Bahçeci, konuya ilişkin olarak kaleme aldığı yazısında şu ifadelere yer verdi;
İzmir’de gazetecilerin birlikteliğinden habercilik canlanıyor. Bülten bağımlılığı bitiyor.
Özellikle internet haberciliği yaygınlaştıktan sonra çoğalan haber portallarında kolaycılık mesleğimizin körleşmesine yol açtı.
Sokaktan gelme gazetecilerin haberciliği aranılır oldu.
Dijital dünyanın haber ihtiyacını karşılarken, sosyal medya gerçek haberciliğe aslında iyilik etmiyor. Mesleği gazetecilik olmayanların görüntü ve fotoğrafları ile habercilik yapılmıyor. Anlık reaksiyonlarla iz bırakmadan pompalan video ve görseller araştırılması gereken konuların ortaya çıkmasını engelliyor.
Bu konuda, olay mahallinde, yaşananlara tanık olarak yazılan, görüntülenen haberlerle gazetecilik tercih edilmeli.
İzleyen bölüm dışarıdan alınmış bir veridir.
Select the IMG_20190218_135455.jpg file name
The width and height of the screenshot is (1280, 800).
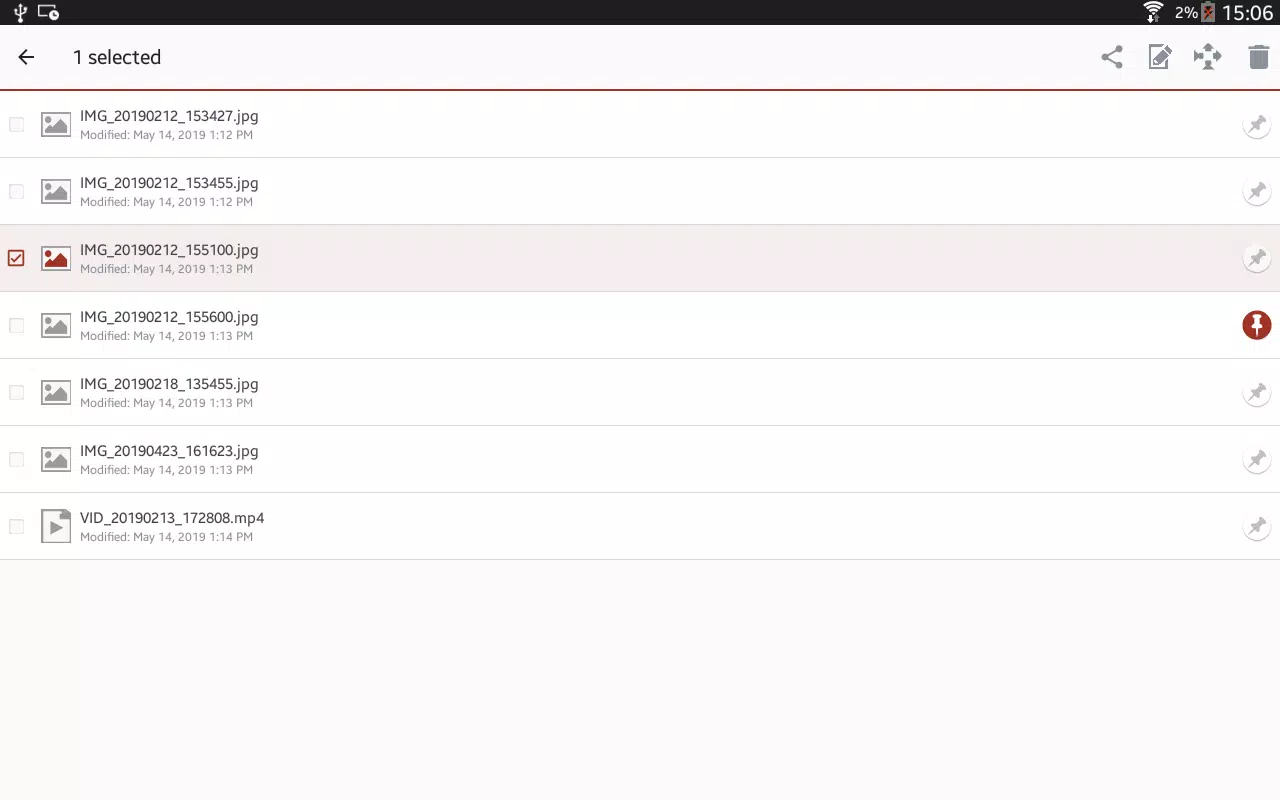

İşte bu noktada üç haftadır, İzmir’de beş gazetecinin yaptığını alkışlıyorum.
Her biri bir haber sitesinin sahibi olan Abdullah Polat, Arif Çayan, Mikail Karadaş, Mevlüt Kömür ve Gökhan Kafalı bir araya gelerek, sosyal medyadan salı günleri yayınlanan adına Bam TV dedikleri yayından İzmir’i hallaç pamuğu gibi atmaya başladılar.
Şu sıralar İzmir’in kuzeyinde dolaşan bu beşli önemli konuları gün yüzüne çıkardı. İşte mesele bu. Haberi yerinde tespit ve belgeleme..
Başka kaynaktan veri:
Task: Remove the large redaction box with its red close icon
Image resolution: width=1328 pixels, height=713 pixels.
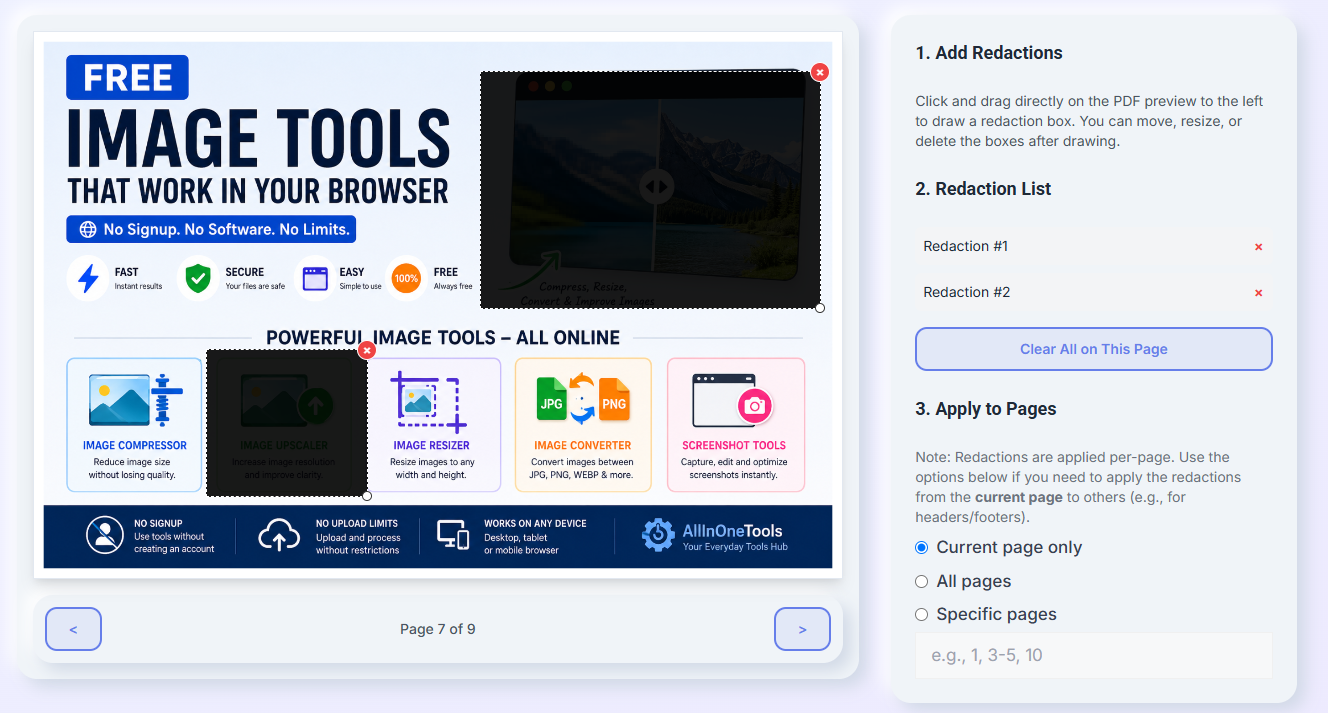Action: click(820, 72)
Bergama’da Hayvan Barınağı’nın rezil durumunu, Kınık’ta dereden çalınan kumları, çöpü, çamuru onlardan öğrendik.
Oysa bu bölgeden, belediyeler geçtikleri basın bültenleri ile her şeyin güllük gülistanlık olduğunu yazıyordu. Ama öyle değilmiş. Çok önemli sorunlar varmış.
Bravo arkadaşlar.
Sizler üzerine gittikçe daha ne bilgiler, ihbarlar gelecek.
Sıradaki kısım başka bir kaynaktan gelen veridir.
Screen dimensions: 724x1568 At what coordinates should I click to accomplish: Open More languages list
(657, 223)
Oysa, bu işleri sözde muhalif siyasilerin haber vermesi lazım. Demek ki, onlardan beklememek lazım.
Her ilçe de vatandaşın yaşadığı kim bilir ne sorunlar var. Kamuda yaşanan imar yolsuzlukları mı, adrese teslim ihaleler mi daha neler vardır neler.
İnanıyorum bu ekip tüm ilçeleri dolaşacak. Örneğin Çeşme’de katı atıkların tasnif yapılmadan denize nazır ormana gelişi güzel bırakıldığını göreceklerdir. Alsancak liman bölgesinde inşaatlar sebebiyle canım kamu arazilerinin nasıl peşkeş çekildiğini göreceklerdir. Buca’da tarihi demiryolunun betonlaştırıldığına tanık olacaklardır. Üniversitelerde ihaleleri kimlerin kazandıklarını bileceklerdir. Kemalpaşa’da kirazda ilaç oyununu ortaya çıkaracaklardır. SİT’lerin bir işe yaramadığını bileceklerdir.
Gibi, gibi bir yığın konu.
İzmir hepimizin. Sorumluluk hepimizin.